## EXERCISE AIM
The lines from the one containing "Click the <- Back button" through the final line of the data below must be written out exactly, both included, and nothing more.

━━━━━ SUPPLIED MATERIAL

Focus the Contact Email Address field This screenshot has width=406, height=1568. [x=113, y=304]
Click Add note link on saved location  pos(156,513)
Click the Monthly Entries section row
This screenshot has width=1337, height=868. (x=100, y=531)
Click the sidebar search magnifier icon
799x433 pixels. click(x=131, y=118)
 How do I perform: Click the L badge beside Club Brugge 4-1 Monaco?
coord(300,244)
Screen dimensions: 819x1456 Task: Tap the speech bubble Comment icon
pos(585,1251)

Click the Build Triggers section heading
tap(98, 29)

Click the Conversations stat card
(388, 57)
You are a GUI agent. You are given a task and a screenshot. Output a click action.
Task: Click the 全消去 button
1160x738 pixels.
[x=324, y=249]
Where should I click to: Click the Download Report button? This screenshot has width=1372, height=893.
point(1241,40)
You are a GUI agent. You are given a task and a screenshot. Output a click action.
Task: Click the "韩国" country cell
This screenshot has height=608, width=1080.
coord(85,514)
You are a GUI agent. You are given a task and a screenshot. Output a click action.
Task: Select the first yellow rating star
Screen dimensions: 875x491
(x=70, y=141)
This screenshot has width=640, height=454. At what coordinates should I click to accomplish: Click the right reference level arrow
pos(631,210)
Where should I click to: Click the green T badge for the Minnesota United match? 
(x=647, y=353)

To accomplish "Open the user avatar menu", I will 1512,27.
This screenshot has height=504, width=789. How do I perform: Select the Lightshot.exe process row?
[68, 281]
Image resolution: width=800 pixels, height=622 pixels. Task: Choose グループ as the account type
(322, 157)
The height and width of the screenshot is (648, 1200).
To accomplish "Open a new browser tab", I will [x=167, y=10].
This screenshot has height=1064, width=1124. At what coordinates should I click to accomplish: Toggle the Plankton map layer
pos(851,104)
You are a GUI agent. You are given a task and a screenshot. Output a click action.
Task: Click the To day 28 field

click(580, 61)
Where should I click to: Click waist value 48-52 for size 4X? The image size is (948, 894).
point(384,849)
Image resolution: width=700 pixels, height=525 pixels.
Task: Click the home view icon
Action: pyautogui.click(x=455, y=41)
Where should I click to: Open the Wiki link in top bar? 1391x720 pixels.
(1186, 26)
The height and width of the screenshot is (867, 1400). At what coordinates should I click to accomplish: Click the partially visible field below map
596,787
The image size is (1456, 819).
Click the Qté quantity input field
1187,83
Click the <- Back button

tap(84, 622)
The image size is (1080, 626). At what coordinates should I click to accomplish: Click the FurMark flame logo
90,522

━━━━━━━━━━

## RESULT OF THE EXERCISE
Click the <- Back button

tap(84, 622)
The image size is (1080, 626). At what coordinates should I click to accomplish: Click the FurMark flame logo
90,522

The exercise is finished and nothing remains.